ENTRIES SHOWN:
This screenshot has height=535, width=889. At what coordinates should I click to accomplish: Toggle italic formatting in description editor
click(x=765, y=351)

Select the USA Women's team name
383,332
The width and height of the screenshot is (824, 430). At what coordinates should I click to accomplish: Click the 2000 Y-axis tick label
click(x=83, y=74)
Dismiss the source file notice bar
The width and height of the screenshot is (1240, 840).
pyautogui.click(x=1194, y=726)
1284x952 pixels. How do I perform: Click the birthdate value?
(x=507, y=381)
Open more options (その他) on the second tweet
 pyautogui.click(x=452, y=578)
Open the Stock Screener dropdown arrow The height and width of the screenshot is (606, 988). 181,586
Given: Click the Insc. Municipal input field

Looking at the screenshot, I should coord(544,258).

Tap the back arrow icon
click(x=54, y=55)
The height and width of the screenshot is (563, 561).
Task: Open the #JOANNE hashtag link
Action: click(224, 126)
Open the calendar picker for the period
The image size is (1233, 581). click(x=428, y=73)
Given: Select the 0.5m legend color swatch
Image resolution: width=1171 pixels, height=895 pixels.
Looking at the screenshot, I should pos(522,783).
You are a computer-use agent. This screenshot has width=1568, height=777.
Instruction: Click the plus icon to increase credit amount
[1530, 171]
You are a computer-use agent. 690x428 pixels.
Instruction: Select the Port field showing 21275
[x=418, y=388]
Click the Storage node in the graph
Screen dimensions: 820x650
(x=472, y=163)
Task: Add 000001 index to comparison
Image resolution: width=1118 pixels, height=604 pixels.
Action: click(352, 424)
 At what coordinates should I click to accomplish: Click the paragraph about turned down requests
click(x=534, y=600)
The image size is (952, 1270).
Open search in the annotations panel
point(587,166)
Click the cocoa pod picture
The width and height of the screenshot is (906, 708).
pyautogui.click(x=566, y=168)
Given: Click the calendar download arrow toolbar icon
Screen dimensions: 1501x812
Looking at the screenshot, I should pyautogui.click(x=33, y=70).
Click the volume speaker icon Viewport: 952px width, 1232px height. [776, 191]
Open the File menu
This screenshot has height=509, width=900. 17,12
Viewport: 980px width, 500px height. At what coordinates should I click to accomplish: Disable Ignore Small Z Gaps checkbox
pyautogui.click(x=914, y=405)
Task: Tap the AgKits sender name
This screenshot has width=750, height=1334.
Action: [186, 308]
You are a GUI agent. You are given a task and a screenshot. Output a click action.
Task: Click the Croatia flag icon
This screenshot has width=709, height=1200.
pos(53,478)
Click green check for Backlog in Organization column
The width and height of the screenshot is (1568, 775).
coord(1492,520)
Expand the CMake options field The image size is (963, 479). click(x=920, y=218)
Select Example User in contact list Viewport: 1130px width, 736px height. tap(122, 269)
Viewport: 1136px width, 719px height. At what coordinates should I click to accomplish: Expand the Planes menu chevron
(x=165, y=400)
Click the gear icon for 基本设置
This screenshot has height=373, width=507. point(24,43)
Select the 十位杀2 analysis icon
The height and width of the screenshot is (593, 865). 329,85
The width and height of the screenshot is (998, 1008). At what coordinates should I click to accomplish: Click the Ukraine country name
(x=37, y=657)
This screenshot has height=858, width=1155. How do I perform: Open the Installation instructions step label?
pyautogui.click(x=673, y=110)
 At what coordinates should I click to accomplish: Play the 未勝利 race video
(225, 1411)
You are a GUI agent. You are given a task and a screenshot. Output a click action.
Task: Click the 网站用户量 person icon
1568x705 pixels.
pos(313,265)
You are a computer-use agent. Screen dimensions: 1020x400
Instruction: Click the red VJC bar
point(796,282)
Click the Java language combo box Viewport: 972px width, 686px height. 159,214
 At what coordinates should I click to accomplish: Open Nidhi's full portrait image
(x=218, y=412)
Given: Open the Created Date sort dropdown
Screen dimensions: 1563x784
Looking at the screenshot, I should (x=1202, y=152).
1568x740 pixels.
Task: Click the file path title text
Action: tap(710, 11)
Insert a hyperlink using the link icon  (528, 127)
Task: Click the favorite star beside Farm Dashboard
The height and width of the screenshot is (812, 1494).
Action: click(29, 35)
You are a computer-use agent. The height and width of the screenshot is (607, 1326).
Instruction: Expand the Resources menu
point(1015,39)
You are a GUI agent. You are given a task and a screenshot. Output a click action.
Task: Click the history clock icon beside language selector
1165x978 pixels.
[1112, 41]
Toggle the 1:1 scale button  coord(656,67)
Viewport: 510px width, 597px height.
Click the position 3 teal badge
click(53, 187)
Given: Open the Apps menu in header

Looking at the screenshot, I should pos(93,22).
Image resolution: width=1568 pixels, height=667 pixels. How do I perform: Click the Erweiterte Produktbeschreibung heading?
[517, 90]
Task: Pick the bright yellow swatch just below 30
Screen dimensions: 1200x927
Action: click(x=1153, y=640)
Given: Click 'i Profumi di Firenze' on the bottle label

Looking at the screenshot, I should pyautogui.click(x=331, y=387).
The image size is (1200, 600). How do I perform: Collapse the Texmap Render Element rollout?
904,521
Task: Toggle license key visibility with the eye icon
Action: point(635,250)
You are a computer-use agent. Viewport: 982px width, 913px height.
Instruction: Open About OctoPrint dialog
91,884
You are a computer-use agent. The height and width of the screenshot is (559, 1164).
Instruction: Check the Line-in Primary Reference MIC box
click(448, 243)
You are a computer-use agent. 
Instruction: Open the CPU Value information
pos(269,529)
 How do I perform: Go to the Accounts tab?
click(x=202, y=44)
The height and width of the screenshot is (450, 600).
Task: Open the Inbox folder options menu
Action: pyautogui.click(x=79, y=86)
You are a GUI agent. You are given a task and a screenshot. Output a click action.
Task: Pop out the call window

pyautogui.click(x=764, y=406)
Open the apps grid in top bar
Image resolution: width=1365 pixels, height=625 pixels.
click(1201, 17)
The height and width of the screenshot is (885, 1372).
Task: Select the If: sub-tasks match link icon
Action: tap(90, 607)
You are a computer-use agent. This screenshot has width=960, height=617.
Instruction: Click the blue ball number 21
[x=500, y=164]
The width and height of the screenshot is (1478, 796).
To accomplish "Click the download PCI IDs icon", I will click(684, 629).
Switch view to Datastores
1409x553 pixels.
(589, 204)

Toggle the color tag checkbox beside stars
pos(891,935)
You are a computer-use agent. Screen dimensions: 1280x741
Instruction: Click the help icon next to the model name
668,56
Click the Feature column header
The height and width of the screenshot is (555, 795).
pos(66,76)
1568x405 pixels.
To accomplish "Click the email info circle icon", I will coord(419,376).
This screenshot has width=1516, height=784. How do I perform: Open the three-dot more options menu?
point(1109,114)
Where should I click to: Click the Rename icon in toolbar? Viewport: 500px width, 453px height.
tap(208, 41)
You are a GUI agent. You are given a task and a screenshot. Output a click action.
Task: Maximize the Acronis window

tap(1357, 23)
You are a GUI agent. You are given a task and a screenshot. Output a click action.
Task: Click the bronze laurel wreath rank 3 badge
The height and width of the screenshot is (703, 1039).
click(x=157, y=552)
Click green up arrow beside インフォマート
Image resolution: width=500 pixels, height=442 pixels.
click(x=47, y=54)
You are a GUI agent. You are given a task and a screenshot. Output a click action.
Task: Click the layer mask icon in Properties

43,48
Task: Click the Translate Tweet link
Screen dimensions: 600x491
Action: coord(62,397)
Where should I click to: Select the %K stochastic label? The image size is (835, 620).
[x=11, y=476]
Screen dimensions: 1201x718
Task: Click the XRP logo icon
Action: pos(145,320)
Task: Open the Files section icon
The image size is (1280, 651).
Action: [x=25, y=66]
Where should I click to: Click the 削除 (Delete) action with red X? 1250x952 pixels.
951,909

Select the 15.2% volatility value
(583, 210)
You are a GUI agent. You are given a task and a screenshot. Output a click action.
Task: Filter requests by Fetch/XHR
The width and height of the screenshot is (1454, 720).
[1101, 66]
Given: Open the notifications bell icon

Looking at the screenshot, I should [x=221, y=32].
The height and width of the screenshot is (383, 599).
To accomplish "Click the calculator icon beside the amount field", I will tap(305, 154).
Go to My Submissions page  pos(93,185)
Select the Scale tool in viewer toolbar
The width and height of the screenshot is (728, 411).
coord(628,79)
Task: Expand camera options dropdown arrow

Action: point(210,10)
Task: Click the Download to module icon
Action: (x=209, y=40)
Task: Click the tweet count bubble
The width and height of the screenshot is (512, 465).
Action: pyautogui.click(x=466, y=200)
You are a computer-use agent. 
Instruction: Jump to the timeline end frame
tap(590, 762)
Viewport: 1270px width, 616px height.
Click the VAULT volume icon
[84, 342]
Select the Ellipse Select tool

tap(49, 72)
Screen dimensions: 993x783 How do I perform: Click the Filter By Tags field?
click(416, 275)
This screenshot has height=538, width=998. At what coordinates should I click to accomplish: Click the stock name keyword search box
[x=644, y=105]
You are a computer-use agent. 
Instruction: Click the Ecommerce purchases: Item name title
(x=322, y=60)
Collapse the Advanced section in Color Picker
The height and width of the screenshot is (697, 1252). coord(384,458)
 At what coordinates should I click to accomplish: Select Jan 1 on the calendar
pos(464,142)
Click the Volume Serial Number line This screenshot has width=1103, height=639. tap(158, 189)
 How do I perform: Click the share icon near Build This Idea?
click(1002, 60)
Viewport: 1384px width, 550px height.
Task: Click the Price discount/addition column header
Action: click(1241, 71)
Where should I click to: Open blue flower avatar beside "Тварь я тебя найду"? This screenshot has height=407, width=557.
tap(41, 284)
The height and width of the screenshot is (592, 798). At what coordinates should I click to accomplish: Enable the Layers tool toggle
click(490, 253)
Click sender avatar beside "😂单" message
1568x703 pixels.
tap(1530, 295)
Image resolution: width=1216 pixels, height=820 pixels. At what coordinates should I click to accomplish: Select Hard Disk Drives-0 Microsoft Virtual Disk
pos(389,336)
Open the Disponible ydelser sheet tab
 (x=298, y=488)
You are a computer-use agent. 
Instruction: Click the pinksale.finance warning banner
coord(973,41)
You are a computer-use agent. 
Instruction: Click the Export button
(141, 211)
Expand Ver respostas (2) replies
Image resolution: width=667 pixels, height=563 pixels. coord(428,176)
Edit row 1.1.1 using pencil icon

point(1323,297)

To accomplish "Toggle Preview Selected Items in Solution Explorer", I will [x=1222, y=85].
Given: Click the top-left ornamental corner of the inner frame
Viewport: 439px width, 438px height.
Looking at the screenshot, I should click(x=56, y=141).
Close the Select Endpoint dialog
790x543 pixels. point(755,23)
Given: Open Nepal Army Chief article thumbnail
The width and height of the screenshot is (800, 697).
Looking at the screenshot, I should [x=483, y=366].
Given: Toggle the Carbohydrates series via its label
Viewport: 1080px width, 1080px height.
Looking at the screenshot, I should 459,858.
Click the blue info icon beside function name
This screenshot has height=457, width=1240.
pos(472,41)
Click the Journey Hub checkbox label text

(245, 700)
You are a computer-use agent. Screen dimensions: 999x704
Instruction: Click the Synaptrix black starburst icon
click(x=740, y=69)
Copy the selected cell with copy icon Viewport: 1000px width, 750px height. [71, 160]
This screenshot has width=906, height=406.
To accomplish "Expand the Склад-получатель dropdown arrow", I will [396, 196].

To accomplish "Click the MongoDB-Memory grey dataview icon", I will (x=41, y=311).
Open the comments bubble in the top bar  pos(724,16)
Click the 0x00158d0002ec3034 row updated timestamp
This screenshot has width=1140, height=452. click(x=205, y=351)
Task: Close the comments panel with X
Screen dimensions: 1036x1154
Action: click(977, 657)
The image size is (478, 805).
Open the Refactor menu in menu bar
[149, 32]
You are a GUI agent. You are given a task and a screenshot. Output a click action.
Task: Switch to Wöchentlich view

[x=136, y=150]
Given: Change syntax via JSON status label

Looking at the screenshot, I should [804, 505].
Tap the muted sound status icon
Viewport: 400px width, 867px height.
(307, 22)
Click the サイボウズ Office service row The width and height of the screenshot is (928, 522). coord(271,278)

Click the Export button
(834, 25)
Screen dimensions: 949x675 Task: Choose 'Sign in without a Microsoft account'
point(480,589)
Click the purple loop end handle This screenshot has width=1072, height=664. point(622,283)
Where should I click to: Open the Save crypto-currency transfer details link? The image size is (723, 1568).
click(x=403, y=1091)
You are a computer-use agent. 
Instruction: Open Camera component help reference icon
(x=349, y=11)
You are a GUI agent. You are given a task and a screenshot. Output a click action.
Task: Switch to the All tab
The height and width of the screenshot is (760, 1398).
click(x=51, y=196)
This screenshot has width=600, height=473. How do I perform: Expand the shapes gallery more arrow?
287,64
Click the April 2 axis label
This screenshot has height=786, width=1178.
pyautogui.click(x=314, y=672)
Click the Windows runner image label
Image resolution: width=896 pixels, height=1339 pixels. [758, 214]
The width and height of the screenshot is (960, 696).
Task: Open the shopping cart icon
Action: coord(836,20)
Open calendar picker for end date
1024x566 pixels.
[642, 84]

EXERCISE BRIEF:
Would you count the lines in the data that contain the word "language" and state only the number?

COMPLETED TASK:
2